You know that line in one of them Harry Potter movies; ''Everything's going to change now, isn't it?''...
Everything in my life is changing as well and I feel completly overwhelmed. Change is good. Most of the time. Change means you're growing, hopefully going on a better path in your life. Change means leaving behind what hurt you. Change means doing rather then dreaming. But that doesn't make it any less terrifying.
Here's the deal. I am not who I used to be. Not at all. None of my past friends would know who I am today if I'd wrote them down a few simple facts about me. I've grown a lot. I'm no longer a naiive little girl. I'm no longer as broken as I used to be. I think in a different way, I see things open minded, I love differently, I enjoy different things in life. I like different things, I'm interested in different things. I express myself differently, even my art is no longer the same. It's darker then it used to be, because my mind is a darker place then it used to be. But that's okay, rather then fighting demons I learned to accept them. I cuss and drink more but that's fine I never claimed to be an angel. And I am more courageous, doing things I never thought I could, like putting people in their place instead of letting them walk all over me.
I changed because there was a time when I had my entire life planned out, and I learned the hard way that nothing is ever as easy. Things fall apart, plans fall apart, people leave, life changes, your priorities change. And that's alright. I changed to be softer to strangers and I learned to love those I love stronger. I changed and learned to be more realistic, ''And now that you've been broken down. Got your head out of the clouds. You're back down on the ground. And you don't talk so loud. And you don't walk so proud.''.
But here's the deal despite the changes I am not the person I want to be. Not yet at least. And that's alright, there's always space and time to grow, don't say you did or that you are the best you could be, say ''I am the best I could be for now''. Never close the doors to change and growth. Always be open for compassion and empathy and understanding and love. Take a second and be proud of everything you've done so far but never settle. Always strive for more.
Thing is, you will always have worries, you will always have fears, you will always find something to be uncertain about but that is life, it's normal, it happens to all of us. But if you want to live to the fullest and breathe and grow you can't wait till you're no longer afraid. The path to success is never clear, it's never easy. It's hard and it's supposed to be, if it wasn't everyone could do it. I learned that no matter how hard and dark times may get, there's always room for change, there's always room to improve. And here's the deal, I am really scared, these recent changes will literally turn my world upside down, but I am willing to go down this road because I know that in the end it will be worth it.

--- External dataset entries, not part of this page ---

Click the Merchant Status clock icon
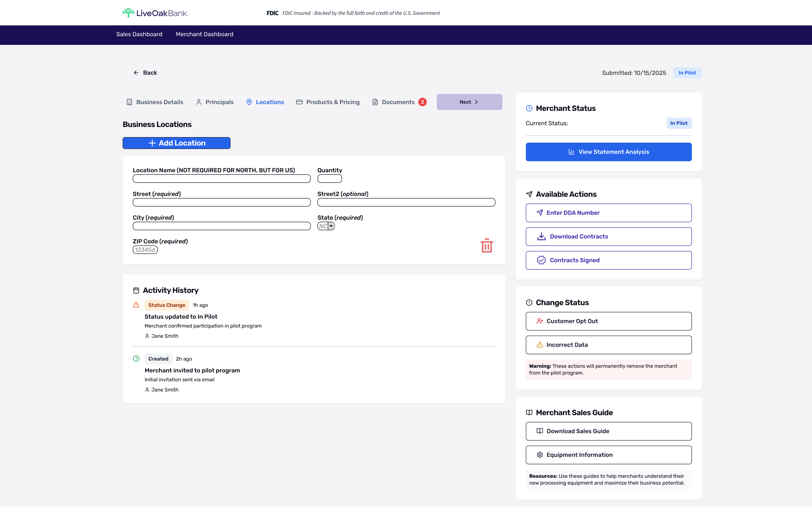Image resolution: width=812 pixels, height=507 pixels. tap(529, 108)
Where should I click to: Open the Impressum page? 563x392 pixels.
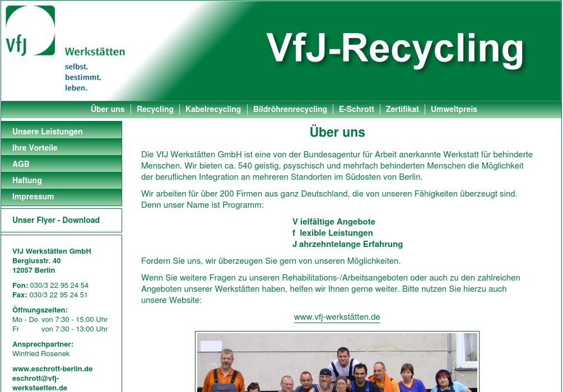tap(33, 197)
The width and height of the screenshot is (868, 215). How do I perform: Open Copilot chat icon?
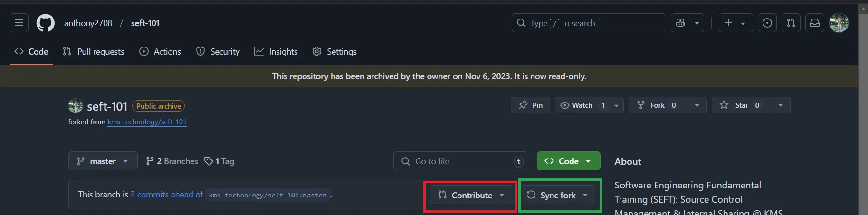(680, 23)
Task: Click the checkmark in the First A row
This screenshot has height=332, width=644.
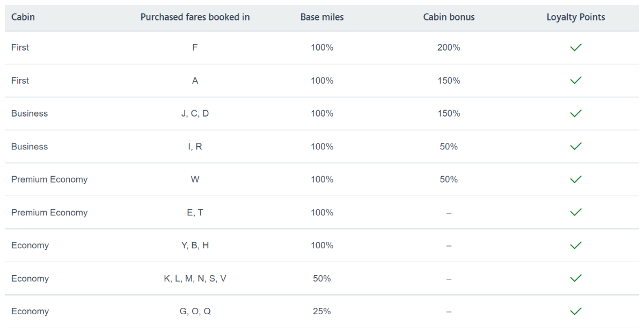Action: click(576, 80)
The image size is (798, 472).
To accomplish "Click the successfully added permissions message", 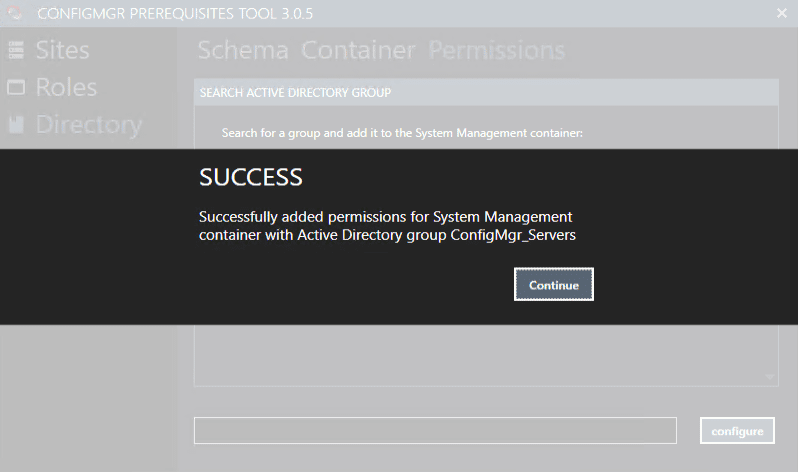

There are things I can't control and not being able to change those is hell. I am still learning how to make peace with that and let live but maybe I'm not quite there yet. Someday. When you learn how to be comfortable in your own skin, with your own life despite the fear and change and growth and anxiety it gives you, that's when you really learned how to do this thing called life.
And here's something someone way smarter then me once told me, he said if I am still waiting for that one special person that will come along and change my life then I need to take a good long look in the mirror. And he was right, the only one that can make a change in your life is you and you alone.
In that spirit, while scrolling through tumblr earlier I saw something that was literally like a sign that everything will be alright. I was just a bunch of pictures with the following words ''Relax, you will graduate. You will get a job. You will find love. You have an entire life. Things take time. Just enjoy where you are now.'' Amen. I am driving myself crazy over such petty things, instead of enjoying the moment. Living in the moment. Life is too short to be anything but happy.

1 comment:

  1. Change as much as you like as long as you keep your marvellous posts coming. Do I know anyone else, besides a pro reviewer, who knows so much about rock, and has such a lot of lyrics at his/her fingertips? No.
    I frequently don´t have time to read your posts on the days they are published, but I still look forward to every single one.